31 Januari diyakini sebagai hari lahir Jam'iyyah (Organisasi) Nahdlatul Ulama. Jika dihitung dari tahun pendiriannya, 1926, maka NU pada tahun 2022 ini menginjak usia ke-96. Hanya terpaut 4 tahun saja, NU meninggalkan 100 tahun pertama menuju 100 tahun keduanya. Empat tahun sangatlah sebentar untuk mengakumulasikan energi menyambut 100 tahun kedua dengan pelbagai dinamika yang sangat berbeda dengan 100 tahun pertamanya. Menyambut 100 tahun kedua kiprah NU inilah catatan ini disajikan. Penulis akan menampilkan beberapa topik pokok yang saat ini menurut penulis menjadi penting bagi masa depan NU di era 100 Tahun keduanya.

Data yang Diberikan
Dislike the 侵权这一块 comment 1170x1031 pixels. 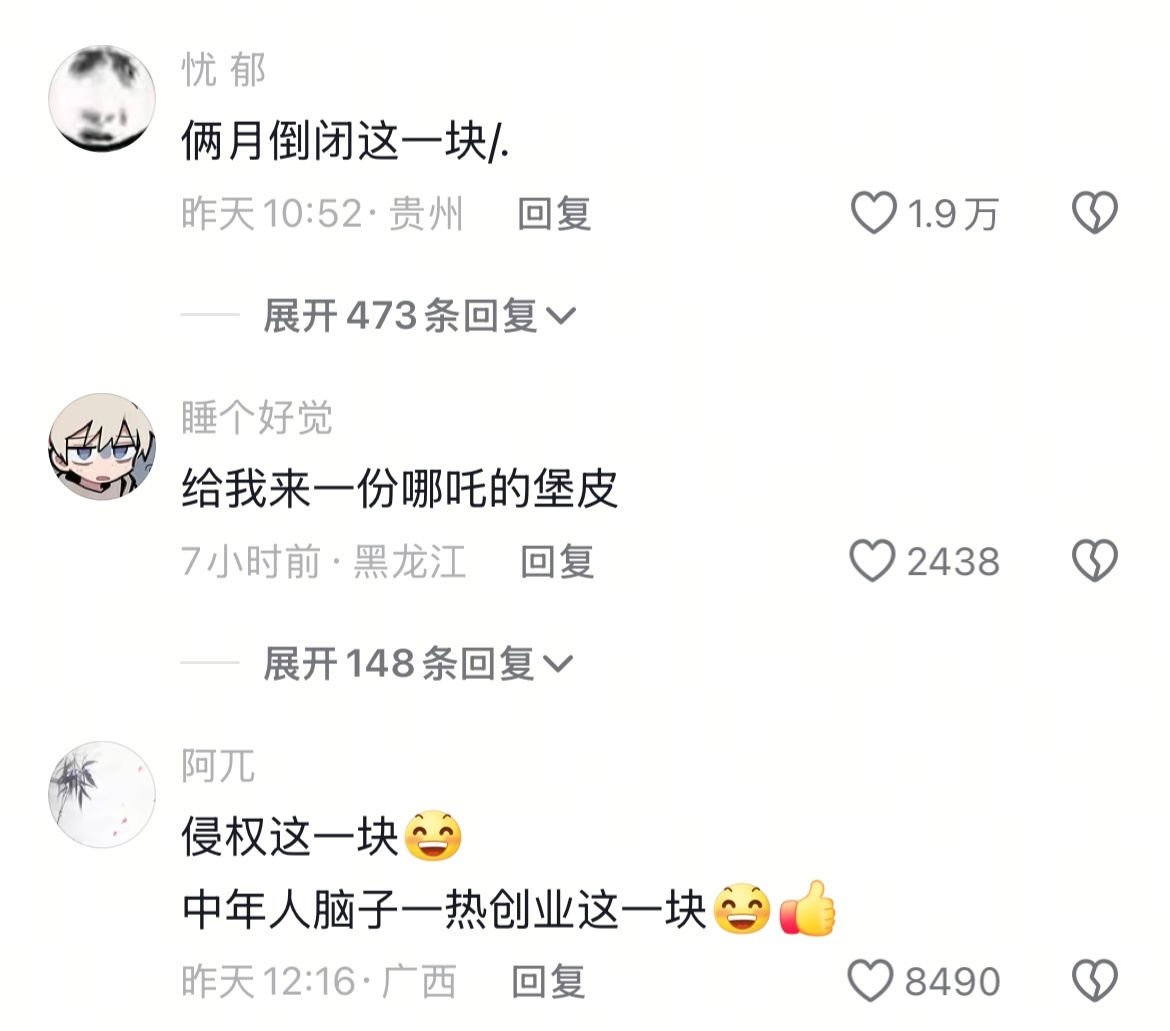1095,980
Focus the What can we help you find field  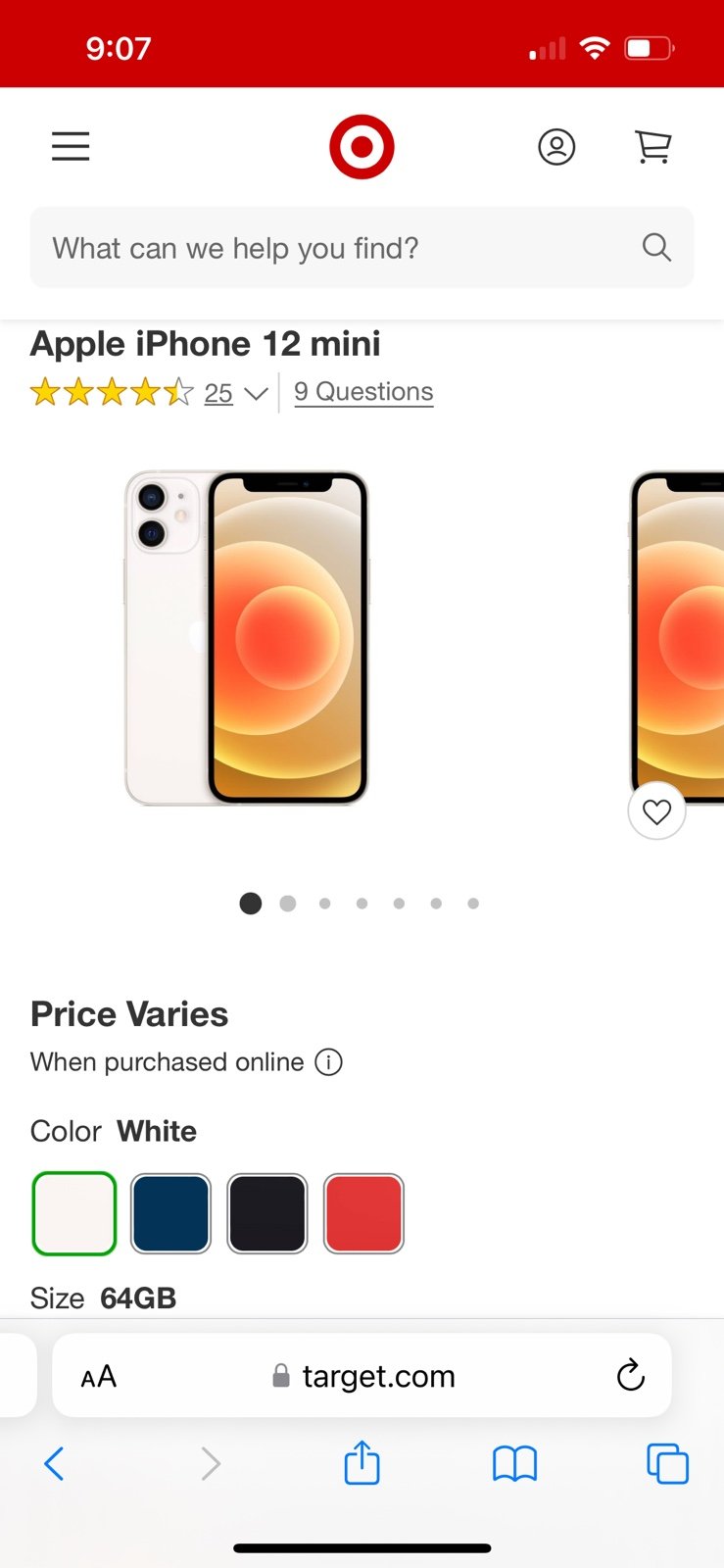[362, 248]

Rumusan Soal A
Ringkas paragraf dalam penggalan teks tentang Nahdlatul Ulama yang diawali "31 Januari diyakini sebagai hari lahir" menjadi daftar butir. Pertahankan fakta-fakta utamanya.
Rumusan Soal B
Ketik ulang tanpa perubahan bagian penggalan teks tentang Nahdlatul Ulama yang dibuka dengan kata-kata berisi "31 Januari diyakini" dan ditutup dengan "era 100 Tahun keduanya.".
Rumusan Soal C
Jawab pertanyaan berikut berdasarkan penggalan teks tentang Nahdlatul Ulama:
(i) Pada tahun berapa NU didirikan?
(ii) Berapa tahun lagi NU akan meninggalkan 100 tahun pertamanya?
(iii) Apa yang akan ditampilkan penulis dalam catatan ini?

Jawaban Lengkap A
- 31 Januari diyakini sebagai hari lahir Jam'iyyah (Organisasi) Nahdlatul Ulama (NU), yang didirikan pada 1926.
- Pada 2022 NU menginjak usia ke-96, tinggal 4 tahun lagi menuju 100 tahun keduanya.
- Empat tahun dinilai sangat sebentar untuk mengakumulasikan energi menyambut 100 tahun kedua, yang dinamikanya sangat berbeda dengan 100 tahun pertama.
- Catatan ini disajikan untuk menyambut 100 tahun kedua kiprah NU. Penulis akan menampilkan beberapa topik pokok yang menurutnya penting bagi masa depan NU di era tersebut.

Jawaban Lengkap B
31 Januari diyakini sebagai hari lahir Jam'iyyah (Organisasi) Nahdlatul Ulama. Jika dihitung dari tahun pendiriannya, 1926, maka NU pada tahun 2022 ini menginjak usia ke-96. Hanya terpaut 4 tahun saja, NU meninggalkan 100 tahun pertama menuju 100 tahun keduanya. Empat tahun sangatlah sebentar untuk mengakumulasikan energi menyambut 100 tahun kedua dengan pelbagai dinamika yang sangat berbeda dengan 100 tahun pertamanya. Menyambut 100 tahun kedua kiprah NU inilah catatan ini disajikan. Penulis akan menampilkan beberapa topik pokok yang saat ini menurut penulis menjadi penting bagi masa depan NU di era 100 Tahun keduanya.

Jawaban Lengkap C
(i) Tahun 1926.
(ii) 4 tahun.
(iii) Beberapa topik pokok yang menurut penulis penting bagi masa depan NU di era 100 tahun keduanya.